From this shocking turning point the goals of Theo and Kee change wildly, and apart from some brief moments of respite (including an odd visitation from a deer in an extra-eerie abandoned elementary school) the rest of the film is a gripping race. Along the way they meet some unlikely allies, such as the unctuous Syd (played by Trainspotting and Session 9 actor Peter Mullan), the kind of guy who makes your skin crawl even while he's saving it. The finale paints a bleak picture of having to enter the one place any sane person would try to get out of - a true hell-on-earth refugee camp at Bexhill-on-Sea.

Once inside, the film feels more like Saving Private Ryan or The Pianist than Blade Runner, leading up to a punishing journey through embattled, rubble-strewn locations. As bullets shatter bricks and torsos and ricochet like mad, you may find yourself ducking for cover as the characters work their way across the screen. It's hard to imagine that a newborn baby could somehow lead to the end of such madness, and judging by one interesting scene involving an all-too momentary cessation of the siege, it probably couldn't. Even the rosiest propositions for the future of Children of Men's world are still murkily gray.

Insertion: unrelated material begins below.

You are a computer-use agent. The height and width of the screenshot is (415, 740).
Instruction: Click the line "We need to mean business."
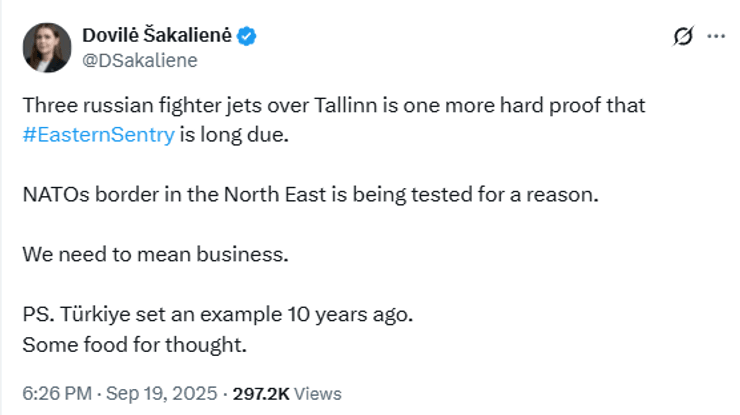154,254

The film smartly leaves most of the final conclusions in the lap of the audience, with an ambiguous ending that refuses to connect all of the dots for you. Some may be left cold by the amount of subtlety found within the film, but I felt it dropped enough meat along the way for one to chew on. The performances are stellar across the board, though I particularly enjoyed Michael Caine's character. Clive Owen is perfect for the kind of moral ambivalence displayed by Theo at the start of the story, a trait other actors often just play as boring. One must also give credit to the insanely talented eye of Lubezki, who has truly given us a superlative effort.

Children of Men joins the ranks of great science fiction films in part because it doesn't come across as an extremely futuristic tale. Its horrors are real, pressing matters that can affect us all regardless of our babymakin' capabilities. If there are any doubts that Cuaron is a vitally important filmmaker, this should put them to bed. I look forward to whatever he tackles next, especially if it's another literary adaptation. It's not often that I get to see a contender for the ‘best film of the year' during the first month of the year. Bravo!